Extra Part --- Daffa 4 (re-post)

29.2K 930 16
                                    

Akhirnya aku menghabiskan waktu esok harinya dengan memastikan bahwa Bila sudah sehat. Siang hari setelah meyakinkan bahwa dia sehat, aku memutuskan pulang ke Bandung. Sejujurnya, ini adalah keputusan yang sangat sulit, bagaimana bisa aku pergi meninggalkan seorang yang akhir-akhir ini ada di otakku ditambah dia baru saja sembuh dari sakitnya. Aku khawatir. Satu minggu, aku meyakinkan diri sendiri bahwa waktu satu minggu itu akan cepat berlalu dan kami akan bertemu lagi.

-Jangan lupa makan-

Aku memandang ponselku untuk yang ke sekian kali. Sudah hampir satu minggu kembali ke Bandung dan kami hanya bisa berkirim pesan. Aku tidak sanggup untuk melihat wajah dan mendengar suaranya jika itu hanya akan membuatku semakin ingin pergi ke kota itu segera. Hah, aku tidak menyangka bisa menjadi bergantung dengan wanita ini hanya karena hubungan malam.

Satu kali lagi aku melihat ponsel dan pesanku masih saja belum dibalas. Ada apa dengan Bila? Dia tidak sakit lagi, bukan?

"Assalamu'alaikum."

Akhirnya aku bisa mengembuskan napas lega saat jawaban dari ujung panggilan.

"Wa'alaikumsalam. Kenapa kamu tidak membalas pesanku, Bila? Lalu, kenapa juga suaramu serak begitu," tanyaku saat menyadari suara Bila sedikit berbeda.

"Tumben telepon?"

Aku mendengus bosan mendengar kalimat tanya darinya. "Jawab dulu baru bertanya."

"Aku belum sempat bales, kepalaku agak pusing. Itu juga mungkin penyebab suaraku serak. Lalu, kenapa telepon?"

"Aku khawatir," kataku pada akhirnya.

Hening, tidak ada jawaban dari Bila. Aku sampai menjauhkan ponsel hanya untuk memastikan bahwa panggilan kami masih terhubung.

"Aku hanya pusing seperti minggu lalu. Lagi pula, hari ini istirahat jadi besok pasti sembuh. Kak Daffa kapan pulang?"

Pulang? Ah, aku baru saja ingat kalau beberapa jam yang lalu hrd mengabarkan kalau aku harus ikut training karyawan yang akan diadakan besok Sabtu. Kalau saja tidak wajib, aku pasti menolak datang dengan segera.

"Justru itu, aku juga mau memberi tahu kalau ada kerjaan jadi buat minggu ini tidak bisa ke sana. Awalnya mau minta kamu yang ke sini, tetapi sepertinya tidak mungkin. Kalau begitu kamu istirahat saja, ya."

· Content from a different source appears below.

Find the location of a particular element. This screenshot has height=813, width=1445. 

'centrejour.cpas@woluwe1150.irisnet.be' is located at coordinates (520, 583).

"Jadi Bang Toyib?" jawaban Bila terdengar tidak bersemangat. Entah hanya perasaanku saja atau sebaliknya.

"Terpaksa, aku tutup telponnya, ya. Sudah jam kerja!" putusku kemudian. Aku tidak siap untuk berlama mendengar suara Bila yang hanya akan membuatku ingin pergi menemui dan membuatnya tertawa. Ah, Daffa! Sepertinya kamu benar-benar sudah terkena candu.

Selesai dengan Bila, aku langsung melakukan panggilan kepada Didi. Dia adalah satu-satunya orang yang bisa membantuku saat ini.

"Ayolah, Di! Sebentar saja, kamu bisa mampir ke rumah Bila sebelum bimbingan, kan? Pastikan dia baik-baik saja dan bawa ke rumah."

"Tapi, Kak! Didi bisa telat ini, jarang jarang tuh Dosen ada waktu begini. Ayah udah ngomel-ngomel gegara aku nggak lulus-lulus."

"Sekali ini saja, Di. Lagian aku yakin kalau Ayah justru akan memarahimu kalau tahu kamu tidak mau mengecek Bila."

"Jadi, Kakak ngancam mau lapor sama Ayah? Hah! Oke-oke, Didi ke tempat Kak Bila sekarang. Pokoknya kalau sampai tahun ini aku masih belum bisa sidang dan lulus, itu salah Kakak, ya."

Aku tersenyum senang mendengar jawaban dari Didi. Walaupun awalnya dia menolak untuk menengok Bila dengan alasan skripsi, akhirnya dia tetap pergi. Sekarang aku tidak perlu khawatir lagi.